The Greek word ιλαστηριον/hilasterion -which itself can be translated as either “propitiation” or “expiation”- is found in the NT but a few times (the most important instances for the doctrine of atonement are three: Rom 3:25; 1 Jn 2:2; 4:10); major scholarship as well as historic theological trajectories have long wrestled with the issue of which translation best conveys the meaning of the few NT passages which employ it, and the answer to this basic query does have broad and important theological implications.
The most important NT passages are:
(1) Rom 3:25: “…whom God displayed publicly as a/an _____________ in His blood through faith. This was to demonstrate His righteousness, because in the forbearance of God He passed over the sins previously committed”
(2) 1 John 2:2: “…and He Himself is the ______________ for our sins; and not for ours only, but also for those of the whole world.
(3) 1 Jn 4:10: “This is love: not that we loved God, but that he loved us and sent his Son as an ______________ for our sins.
So what’s the difference? A short passage from “Reconciliation,” in Colin Brown, ed., New International Dictionary of New Testament Theology, Vol. III, p. 151 (hereafter referred to as DNTT) summarizes:
“In discussing reconciliation and atonement it has become customary to draw a distinction between propitiation and expiation. In propitiation the action is directed towards God, or some other offended person. The underlying purpose is to change God’s attitude from one of wrath to one of good will and favor. In the case of expiation, on the other hand,the action is directed towards that which has caused the breakdown in the relationship… In short, propitiation is directed towards the offended person, whereas expiation is concerned with nullifying the offensive act” (DNTT, Vol. III, p. 151).
“Propitiate,” then, indicates God is changed; “expiate” indicates the repentant sinner is changed. But this raises another question to which our first one is related: does God change? (our answer will be of the traditional classical theist “God does not change” variety rather than the more recent open theist “God does grow and change” variety; we will then return to the question of whether propitiation or expiation best approximates what Gk. ιλαστηριον conveys in the NT).
To illustrate why some raise a question as to whether God changes or not in the first place we will consider very briefly how there are some passages in the Bible that on the face of it “seem” to indicate that God changes in some sense (unspecified), and others which say that He does not (we affirm that descriptions of God’s “changes of mind” are more phenomenological (how things are encountered in relational experience by changing observers) than ontological (what God’s mind and being actually “are” (cf. Is 55:8-9).
Mal 3:6: “I the LORD do not change. So you, O descendants of Jacob, are not destroyed.”

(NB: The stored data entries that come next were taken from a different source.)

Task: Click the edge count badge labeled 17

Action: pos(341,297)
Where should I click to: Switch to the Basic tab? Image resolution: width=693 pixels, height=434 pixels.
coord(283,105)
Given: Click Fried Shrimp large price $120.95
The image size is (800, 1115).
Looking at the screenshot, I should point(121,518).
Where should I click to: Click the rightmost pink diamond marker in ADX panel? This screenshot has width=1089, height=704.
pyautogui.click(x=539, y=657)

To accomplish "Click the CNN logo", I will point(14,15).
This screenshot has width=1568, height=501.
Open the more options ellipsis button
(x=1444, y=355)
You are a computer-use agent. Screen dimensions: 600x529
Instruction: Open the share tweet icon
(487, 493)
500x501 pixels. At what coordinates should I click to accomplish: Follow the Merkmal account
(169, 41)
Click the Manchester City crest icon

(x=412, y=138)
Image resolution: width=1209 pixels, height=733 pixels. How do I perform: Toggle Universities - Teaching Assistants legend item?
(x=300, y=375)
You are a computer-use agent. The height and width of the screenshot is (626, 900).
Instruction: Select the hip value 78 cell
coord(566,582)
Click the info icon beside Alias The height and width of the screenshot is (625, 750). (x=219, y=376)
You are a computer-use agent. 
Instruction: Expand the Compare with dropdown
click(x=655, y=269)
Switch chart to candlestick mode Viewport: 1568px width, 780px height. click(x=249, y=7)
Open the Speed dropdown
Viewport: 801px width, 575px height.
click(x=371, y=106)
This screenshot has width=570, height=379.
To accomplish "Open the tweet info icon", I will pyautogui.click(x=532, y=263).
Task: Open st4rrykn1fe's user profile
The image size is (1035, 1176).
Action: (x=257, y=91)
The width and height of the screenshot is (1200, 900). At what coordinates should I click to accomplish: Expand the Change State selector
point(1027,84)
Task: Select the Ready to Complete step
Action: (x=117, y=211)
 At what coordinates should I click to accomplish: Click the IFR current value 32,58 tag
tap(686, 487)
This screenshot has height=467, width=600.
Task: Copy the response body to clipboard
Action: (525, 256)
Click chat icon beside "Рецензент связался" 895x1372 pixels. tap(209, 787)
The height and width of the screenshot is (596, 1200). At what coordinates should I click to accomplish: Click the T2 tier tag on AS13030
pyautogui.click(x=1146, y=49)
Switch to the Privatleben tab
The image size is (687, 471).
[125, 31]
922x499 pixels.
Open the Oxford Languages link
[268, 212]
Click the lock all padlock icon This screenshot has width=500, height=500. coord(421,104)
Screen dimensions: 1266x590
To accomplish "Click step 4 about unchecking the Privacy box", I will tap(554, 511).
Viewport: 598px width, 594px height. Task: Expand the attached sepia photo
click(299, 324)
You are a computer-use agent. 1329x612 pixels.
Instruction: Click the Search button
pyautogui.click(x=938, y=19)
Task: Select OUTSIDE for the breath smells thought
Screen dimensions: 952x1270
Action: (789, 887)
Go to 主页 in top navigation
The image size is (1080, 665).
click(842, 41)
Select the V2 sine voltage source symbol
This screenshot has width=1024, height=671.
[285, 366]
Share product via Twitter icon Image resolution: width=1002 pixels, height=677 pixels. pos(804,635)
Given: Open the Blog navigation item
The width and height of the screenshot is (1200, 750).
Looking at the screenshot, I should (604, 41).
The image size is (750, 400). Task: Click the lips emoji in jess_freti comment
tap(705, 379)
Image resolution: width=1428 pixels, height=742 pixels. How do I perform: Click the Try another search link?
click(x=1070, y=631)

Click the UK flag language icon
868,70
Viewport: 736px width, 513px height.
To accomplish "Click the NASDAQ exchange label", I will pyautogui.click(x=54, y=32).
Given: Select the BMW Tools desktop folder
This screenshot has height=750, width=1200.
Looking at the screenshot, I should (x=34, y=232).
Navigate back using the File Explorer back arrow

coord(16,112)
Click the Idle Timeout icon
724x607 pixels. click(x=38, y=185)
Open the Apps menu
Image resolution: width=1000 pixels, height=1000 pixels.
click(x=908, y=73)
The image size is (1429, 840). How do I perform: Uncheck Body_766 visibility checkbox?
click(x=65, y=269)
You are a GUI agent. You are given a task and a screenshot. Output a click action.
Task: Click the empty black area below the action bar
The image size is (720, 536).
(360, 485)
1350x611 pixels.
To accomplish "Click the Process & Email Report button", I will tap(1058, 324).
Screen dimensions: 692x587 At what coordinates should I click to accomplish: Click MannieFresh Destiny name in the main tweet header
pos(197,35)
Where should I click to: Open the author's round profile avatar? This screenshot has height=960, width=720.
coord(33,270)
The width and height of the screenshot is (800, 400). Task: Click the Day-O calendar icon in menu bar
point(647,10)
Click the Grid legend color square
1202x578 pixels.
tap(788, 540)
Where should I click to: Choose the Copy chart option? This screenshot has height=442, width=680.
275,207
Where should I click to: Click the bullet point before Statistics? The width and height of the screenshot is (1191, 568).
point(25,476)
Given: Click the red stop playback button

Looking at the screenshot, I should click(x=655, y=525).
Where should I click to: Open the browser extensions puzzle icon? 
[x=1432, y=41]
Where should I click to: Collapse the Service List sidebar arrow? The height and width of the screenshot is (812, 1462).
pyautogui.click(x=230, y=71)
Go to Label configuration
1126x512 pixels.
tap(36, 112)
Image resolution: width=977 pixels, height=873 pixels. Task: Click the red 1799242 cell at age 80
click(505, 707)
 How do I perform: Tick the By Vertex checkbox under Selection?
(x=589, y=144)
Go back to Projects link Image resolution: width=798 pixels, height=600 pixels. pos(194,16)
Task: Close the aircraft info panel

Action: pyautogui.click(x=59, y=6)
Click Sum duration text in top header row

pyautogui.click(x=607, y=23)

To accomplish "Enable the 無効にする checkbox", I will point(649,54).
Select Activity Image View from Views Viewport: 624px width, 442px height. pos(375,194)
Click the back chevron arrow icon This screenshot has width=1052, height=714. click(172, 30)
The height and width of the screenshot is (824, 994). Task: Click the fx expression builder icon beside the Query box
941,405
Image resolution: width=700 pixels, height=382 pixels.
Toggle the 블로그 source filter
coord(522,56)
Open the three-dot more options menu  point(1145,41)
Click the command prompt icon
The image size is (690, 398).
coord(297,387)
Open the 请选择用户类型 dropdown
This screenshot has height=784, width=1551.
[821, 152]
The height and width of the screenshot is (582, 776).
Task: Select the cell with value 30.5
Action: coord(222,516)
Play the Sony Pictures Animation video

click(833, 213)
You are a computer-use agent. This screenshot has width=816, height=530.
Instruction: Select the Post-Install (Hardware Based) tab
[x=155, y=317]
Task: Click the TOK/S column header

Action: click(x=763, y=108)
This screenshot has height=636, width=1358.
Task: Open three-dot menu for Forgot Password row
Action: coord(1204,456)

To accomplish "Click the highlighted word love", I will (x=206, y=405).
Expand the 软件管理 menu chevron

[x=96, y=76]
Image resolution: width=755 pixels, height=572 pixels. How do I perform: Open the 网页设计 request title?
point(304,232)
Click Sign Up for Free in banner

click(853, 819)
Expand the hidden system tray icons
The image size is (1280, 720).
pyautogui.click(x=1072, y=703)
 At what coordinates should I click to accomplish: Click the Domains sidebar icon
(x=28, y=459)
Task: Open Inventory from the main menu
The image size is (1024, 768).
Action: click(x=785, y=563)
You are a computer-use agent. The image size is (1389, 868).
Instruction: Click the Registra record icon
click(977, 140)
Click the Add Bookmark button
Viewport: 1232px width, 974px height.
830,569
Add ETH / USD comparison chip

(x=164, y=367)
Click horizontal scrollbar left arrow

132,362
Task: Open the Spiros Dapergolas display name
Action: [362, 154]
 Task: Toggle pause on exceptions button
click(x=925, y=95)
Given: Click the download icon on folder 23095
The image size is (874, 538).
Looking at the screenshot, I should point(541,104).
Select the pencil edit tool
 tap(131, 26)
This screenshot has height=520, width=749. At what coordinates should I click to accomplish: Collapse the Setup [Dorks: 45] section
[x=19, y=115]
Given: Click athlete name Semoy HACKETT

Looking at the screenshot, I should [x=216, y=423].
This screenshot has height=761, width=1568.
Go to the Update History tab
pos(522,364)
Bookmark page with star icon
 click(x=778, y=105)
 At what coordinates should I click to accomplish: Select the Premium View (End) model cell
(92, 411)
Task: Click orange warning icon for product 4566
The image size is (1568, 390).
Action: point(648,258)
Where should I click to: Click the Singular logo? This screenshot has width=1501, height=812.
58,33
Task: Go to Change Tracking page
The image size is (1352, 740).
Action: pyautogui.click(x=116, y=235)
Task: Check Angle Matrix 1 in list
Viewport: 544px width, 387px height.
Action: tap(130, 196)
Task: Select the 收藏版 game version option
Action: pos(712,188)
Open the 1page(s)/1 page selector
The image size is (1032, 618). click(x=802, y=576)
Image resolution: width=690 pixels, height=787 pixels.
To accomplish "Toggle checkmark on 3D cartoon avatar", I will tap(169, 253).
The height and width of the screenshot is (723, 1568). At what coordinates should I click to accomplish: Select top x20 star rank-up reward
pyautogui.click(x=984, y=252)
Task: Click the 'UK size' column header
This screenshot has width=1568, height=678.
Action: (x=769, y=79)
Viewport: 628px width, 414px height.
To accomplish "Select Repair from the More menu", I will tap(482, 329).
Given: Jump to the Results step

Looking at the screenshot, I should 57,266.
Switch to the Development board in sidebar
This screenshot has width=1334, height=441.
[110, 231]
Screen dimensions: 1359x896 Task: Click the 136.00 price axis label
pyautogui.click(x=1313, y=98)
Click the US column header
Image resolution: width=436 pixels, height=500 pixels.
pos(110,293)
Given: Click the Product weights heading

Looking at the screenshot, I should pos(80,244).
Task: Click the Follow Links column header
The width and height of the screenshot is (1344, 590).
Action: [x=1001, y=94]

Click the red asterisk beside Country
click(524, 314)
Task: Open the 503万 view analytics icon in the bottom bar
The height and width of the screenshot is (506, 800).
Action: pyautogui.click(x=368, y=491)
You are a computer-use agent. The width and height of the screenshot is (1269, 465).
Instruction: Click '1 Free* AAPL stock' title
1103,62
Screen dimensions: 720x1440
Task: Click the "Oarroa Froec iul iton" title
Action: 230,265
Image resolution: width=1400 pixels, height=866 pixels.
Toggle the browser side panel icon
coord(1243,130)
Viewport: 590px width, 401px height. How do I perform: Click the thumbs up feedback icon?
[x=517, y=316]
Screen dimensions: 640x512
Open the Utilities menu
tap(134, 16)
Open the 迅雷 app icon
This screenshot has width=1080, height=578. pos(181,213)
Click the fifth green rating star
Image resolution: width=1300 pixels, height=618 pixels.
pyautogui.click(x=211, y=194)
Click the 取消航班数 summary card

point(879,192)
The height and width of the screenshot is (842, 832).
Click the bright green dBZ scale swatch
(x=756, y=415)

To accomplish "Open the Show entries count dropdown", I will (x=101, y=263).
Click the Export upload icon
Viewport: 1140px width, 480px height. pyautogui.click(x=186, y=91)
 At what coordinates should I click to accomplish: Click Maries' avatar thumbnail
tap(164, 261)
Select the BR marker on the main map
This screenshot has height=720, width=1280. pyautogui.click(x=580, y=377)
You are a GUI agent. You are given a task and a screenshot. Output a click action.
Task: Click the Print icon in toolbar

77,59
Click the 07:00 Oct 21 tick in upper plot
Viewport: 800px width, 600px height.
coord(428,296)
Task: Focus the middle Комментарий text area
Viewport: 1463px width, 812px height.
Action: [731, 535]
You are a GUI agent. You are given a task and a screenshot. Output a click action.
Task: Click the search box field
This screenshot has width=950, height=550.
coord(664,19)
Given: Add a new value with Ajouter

Jas 1:17: “Every good and perfect gift is from above, coming down from the Father of the heavenly lights, who does not change like shifting shadows.”
Num 23:19: “God is not a man, that he should lie, nor a son of man, that he should change his mind. Does he speak and then not act? Does he promise and not fulfill?”
Ex 32:14 “So the LORD changed His mind about the harm which He said He would do to His people.”
Jer 26:19 “Did Hezekiah king of Judah and all Judah put him to death? Did he not fear the LORD and entreat the favor of the LORD, and the LORD changed His mind about the misfortune which He had pronounced against them? But we are committing a great evil against ourselves.”
Amos 7:1-3 “Thus the Lord God showed me, and behold, He was forming a locust-swarm when the spring crop began to sprout. And behold, the spring crop was after the king’s mowing. And it came about, when it had finished eating the vegetation of the land, that I said, “Lord God, please pardon! How can Jacob stand, For he is small? The LORD changed His mind about this. “It shall not be,” said the LORD” (cf. also vs 6).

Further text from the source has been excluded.